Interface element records
# # # # # # #

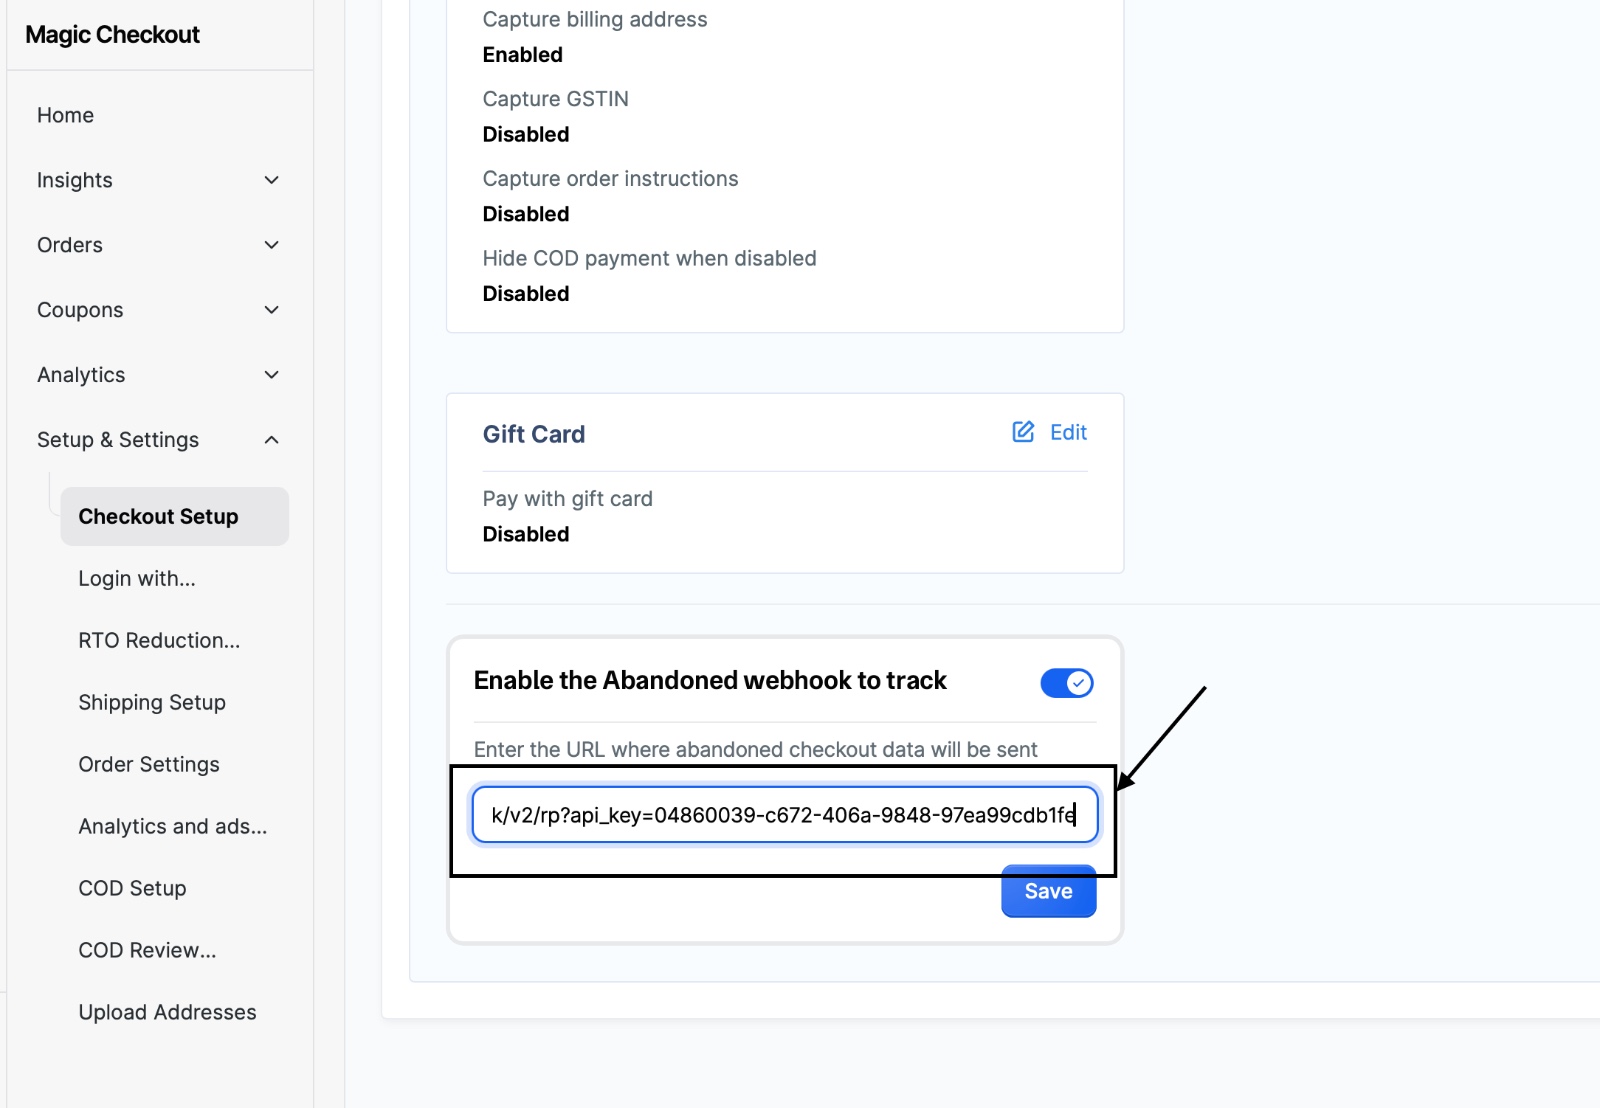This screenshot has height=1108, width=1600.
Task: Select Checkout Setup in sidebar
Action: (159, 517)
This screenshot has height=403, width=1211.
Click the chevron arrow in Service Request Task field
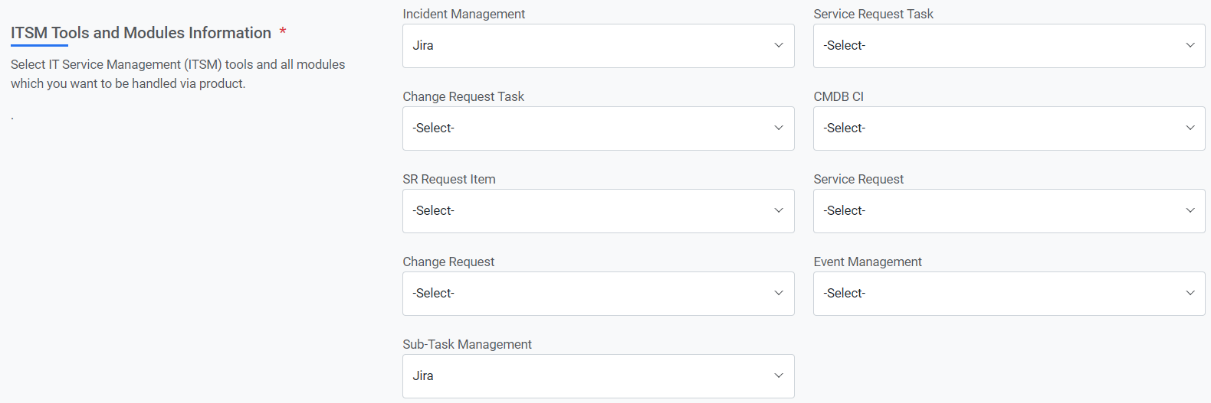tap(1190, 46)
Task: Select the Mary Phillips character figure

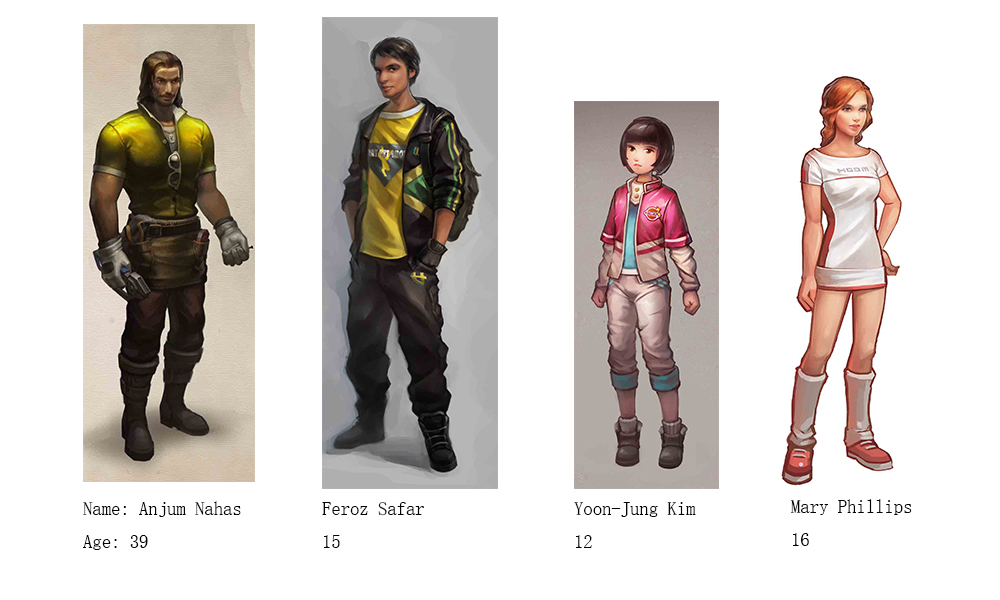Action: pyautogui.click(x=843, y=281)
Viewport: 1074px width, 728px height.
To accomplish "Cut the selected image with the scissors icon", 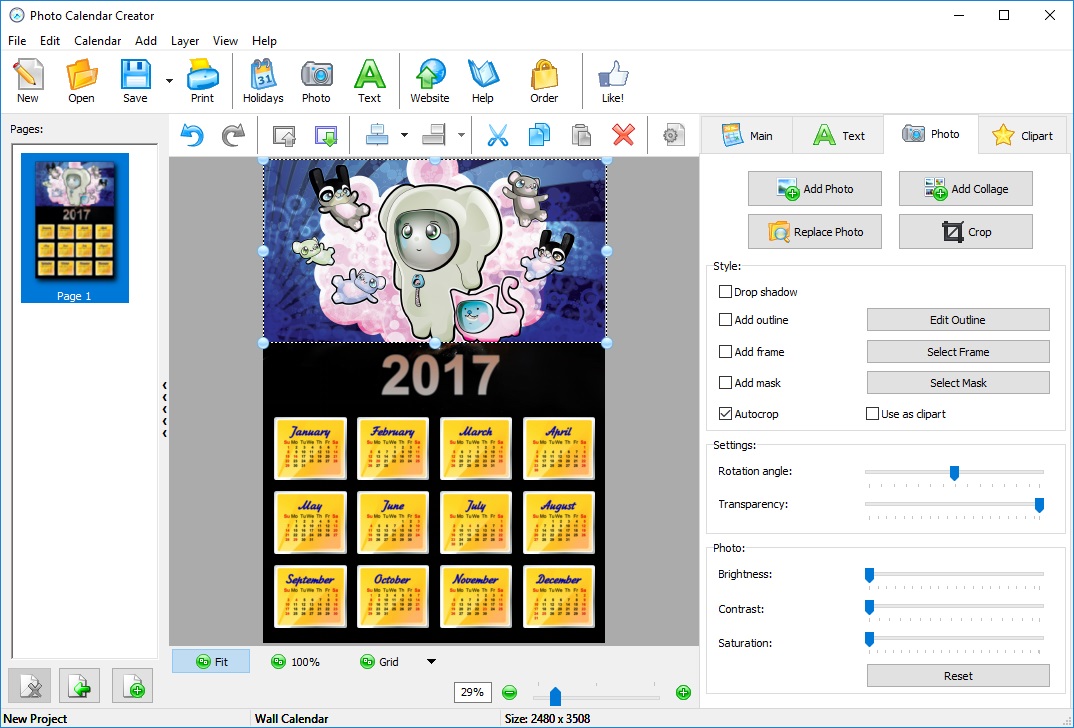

# # # # # # #

Task brief: Could you write out the rows again, from the line containing "Task: Select the" through the last row, with "character figure" swapped for "avatar" and the pictures left out?

Complete response:
Task: Select the Mary Phillips avatar

Action: pyautogui.click(x=843, y=281)
Viewport: 1074px width, 728px height.
To accomplish "Cut the selected image with the scissors icon", 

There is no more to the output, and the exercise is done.